The increased presence of Ca, O, Si and Al on the steel surface manifests the generation of a Ca-based oxide layer on 316L (Figure 4). Previous works on 316L polarized in simulating concrete pores solutions containing FA have claimed that FA participates in this film through its interaction with Ca(OH)₂ [13,14,15,16]. The oxide layer is uniform in the case of 20% FA (Figure 4a). On the other hand, Figure 4b illustrates the formation of pits on the surface of the rebar set in the concrete that includes 25% FA. It has been shown that high amounts of FA form agglomerates, which do not interact in a pozzolanic way with Ca(OH)₂ owing to their coarse particle size [13,14,15,16]. Therefore, a uniform C-S-H film cannot be formed on the metallic surface. Instead, thick layers of poorly reacted agglomerates of FA have locally been deposited on steel, causing formation of differential aeration cells below them.

3.3. Porosity of Concrete

Figure 5a,b illustrates the effect of FA in combination with Inhibitor B on the porosity of concrete prior to and following salt fog testing for a period of four months, respectively. Prior to salt spraying, the 0% FA cube presented the smallest porosity, while the 25% FA cube showed the largest. This can be explained by three reasons: (a) partially replacing cement with fly ash leads to higher total porosity due to greater water-to-cement ratio and smaller gel-to-space ratio [10]; (b) coarse particles of FA (i.e., agglomerates at high additions) increase the porosity of concrete as FA content increases owing to their relatively small specific surface area [18]; (c) the content of C-H decreases with increasing FA content and, therefore, less C-H is available to react in a pozzolanic way with FA resulting in a decrease in the pozzolanic reaction rate of FA and an increase in porosity [19]. A similar trend is followed in the case of Inhibitor B, for the 15–25% FA. Inhibitor B leads to small reductions in porosity for 0% and 15% FA contents. At higher FA contents, the combination of FA and Inhibitor B has no statistically significant effect on the porosity of concrete compared to the sole addition of FA.

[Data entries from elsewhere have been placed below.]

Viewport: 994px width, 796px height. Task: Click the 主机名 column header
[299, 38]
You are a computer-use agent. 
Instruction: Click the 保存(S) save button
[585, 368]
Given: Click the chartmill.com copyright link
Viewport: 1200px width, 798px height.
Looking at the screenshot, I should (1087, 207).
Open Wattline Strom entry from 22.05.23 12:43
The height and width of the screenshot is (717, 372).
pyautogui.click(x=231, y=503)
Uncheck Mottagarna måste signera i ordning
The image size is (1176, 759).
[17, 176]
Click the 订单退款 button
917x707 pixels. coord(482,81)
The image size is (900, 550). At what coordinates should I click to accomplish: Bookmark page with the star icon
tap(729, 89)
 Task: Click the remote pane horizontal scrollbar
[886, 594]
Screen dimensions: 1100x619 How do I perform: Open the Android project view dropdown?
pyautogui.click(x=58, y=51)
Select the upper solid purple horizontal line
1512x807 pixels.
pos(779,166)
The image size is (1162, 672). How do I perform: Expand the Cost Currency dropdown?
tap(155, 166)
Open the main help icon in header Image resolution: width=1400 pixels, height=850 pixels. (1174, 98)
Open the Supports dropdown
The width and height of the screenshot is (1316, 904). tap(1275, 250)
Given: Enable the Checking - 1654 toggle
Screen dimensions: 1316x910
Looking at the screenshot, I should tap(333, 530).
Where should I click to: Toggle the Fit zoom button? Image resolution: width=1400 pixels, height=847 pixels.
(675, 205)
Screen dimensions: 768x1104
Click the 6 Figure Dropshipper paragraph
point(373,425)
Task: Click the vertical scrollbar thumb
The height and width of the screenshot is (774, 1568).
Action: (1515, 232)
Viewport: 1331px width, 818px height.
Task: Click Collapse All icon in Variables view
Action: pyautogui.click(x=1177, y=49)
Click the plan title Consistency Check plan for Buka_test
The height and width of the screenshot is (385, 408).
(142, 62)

On the contrary, the fly ash addition has led to significant decreases in the porosity of the concrete cubes that have undergone salt fog test for four months as compared to the as-prepared cubes (Figure 5b). This is mainly explained by: (a) the production of more cement hydration compounds and the simultaneous refinement of porosity due to the cementitious/pozzolanic reactions that take place during the salt fog test [9,10,11,19]; (b) the excess CaO in FA reacts quickly with water and produces Ca(OH)₂ in double volume [20]; (c) As the curing time increases with salt spraying, ettringite may be formed and transformed to other hydration compounds, thereby notably contributing to the reduction of the porosity [9,10]; (d) at the same time, as curing age increases, FA reduces the “critical pore size” resulting in reduced porosity compared to the FA-free concrete [10]. Combination of FA with Inhibitor B slightly increases the porosity of concrete compared to the sole employment of FA, within statistical error though.

4. Conclusions

• Salt fog testing for four months led to small decreases in the mechanical properties of 316L rebars set in concrete cubes containing FA + Inhibitor B with FA increasing. These decreases present statistical significance only in the cases of % elongation and elastic modulus.
• Fly ash addition led to smaller losses of tensile properties compared to concrete cubes free of FA. Cement replacement by 20% FA led to the lowest losses in the tensile properties.
• On visual examination, the concrete cubes reinforced with 316L rebars remained intact of corrosion indications during a salt fog test for a period of four months.
• Microstructural examination of 316L embedded in concrete cubes after 4 m of salt fog testing revealed scarce pitting at the ribs at 25% FA.
• Partial replacement of OPC with FA led to an increase in porosity for both cases (FA-concrete and FA + Inhibitor B-concrete) before salt fog testing.
• After four months of salt fog testing, the addition of FA led to a significant decrease in porosity with 15% and 25% FA presenting the maximum reduction for both cases (FA-concrete and FA + Inhibitor B-concrete).